Oceanographers on Monday started to remove flesh from a whale carcass in the Mekong Delta province of Bac Lieu. They plan to take the giant mammal's bones back to Nha Trang for research.
The whale had been found dead of the coast of Bac Lieu in February. It had been brought ashore and plans announced to preserve the carcass in a glass tomb both as a tourist attraction and to enable fishing communities to continue the long-standing tradition of praying to whales to protect them while at sea.
"We will remove the flesh to take every single piece of the skeleton, take photos of the head and bring them back to Nha Trang for tests and we will identify the species at the earliest possible," said Bui Quang Nghi, an expert from Vietnam Institute of Oceanography.
Later, the bones will be cleaned, dried, and soaked with chemicals before being put together with iron and lead strings to recover the skeletal form as a whole. This will be put in a glass case that visitors can see, Nghi said.
He said the flesh will be treated with chemicals before it is buried, to avoid environmental pollution.

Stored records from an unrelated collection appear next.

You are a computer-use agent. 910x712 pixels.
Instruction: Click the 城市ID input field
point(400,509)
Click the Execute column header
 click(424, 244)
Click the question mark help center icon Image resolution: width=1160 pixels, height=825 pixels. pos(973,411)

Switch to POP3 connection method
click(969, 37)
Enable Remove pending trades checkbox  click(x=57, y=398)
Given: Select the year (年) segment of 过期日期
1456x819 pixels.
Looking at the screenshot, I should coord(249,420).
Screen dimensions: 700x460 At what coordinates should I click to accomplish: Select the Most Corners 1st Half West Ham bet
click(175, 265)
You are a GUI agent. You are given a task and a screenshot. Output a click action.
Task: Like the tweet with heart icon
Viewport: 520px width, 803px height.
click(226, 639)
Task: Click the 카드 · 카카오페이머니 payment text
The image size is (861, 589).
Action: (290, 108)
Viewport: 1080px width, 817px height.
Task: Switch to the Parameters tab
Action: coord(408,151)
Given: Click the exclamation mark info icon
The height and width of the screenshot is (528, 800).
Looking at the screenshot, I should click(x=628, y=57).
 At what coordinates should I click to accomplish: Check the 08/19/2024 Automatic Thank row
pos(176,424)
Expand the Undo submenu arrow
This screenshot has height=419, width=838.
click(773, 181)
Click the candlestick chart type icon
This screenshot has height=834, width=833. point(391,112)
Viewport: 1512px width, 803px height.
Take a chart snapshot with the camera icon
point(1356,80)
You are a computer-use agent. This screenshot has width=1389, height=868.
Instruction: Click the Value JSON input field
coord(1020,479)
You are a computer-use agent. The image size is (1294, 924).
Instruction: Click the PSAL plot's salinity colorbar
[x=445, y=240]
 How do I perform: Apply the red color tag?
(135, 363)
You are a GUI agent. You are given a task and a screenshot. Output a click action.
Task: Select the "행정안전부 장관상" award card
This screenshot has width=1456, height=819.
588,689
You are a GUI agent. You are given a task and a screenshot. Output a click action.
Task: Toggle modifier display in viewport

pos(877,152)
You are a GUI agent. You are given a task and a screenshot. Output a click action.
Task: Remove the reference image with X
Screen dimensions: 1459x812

The latest plan to deal with the whale's carcass was announced after Bac Lieu authorities failed to preserve the skeleton by using too much formaldehyde and similar oxidants to deal with the stink from the decaying whale, the largest ever found in the province.
The lack of any progress in carrying out the first plan had left local residents "tortured" by the smell of rotting flesh, with many suffering nausea and vomiting fits.
It is expected to take five days for experts to finish cutting the flesh of the whale that is 16 meters long and weighs 15 tons. More than ten local fishermen will help them in the task.
Until now, the cause of death as well as the age and species of the whale, which was found dead some 26 sea miles off Bac Lieu on February 21, are still unknown.
Local residents intended to cut the whale and bury its flesh that day but the flesh was too tough.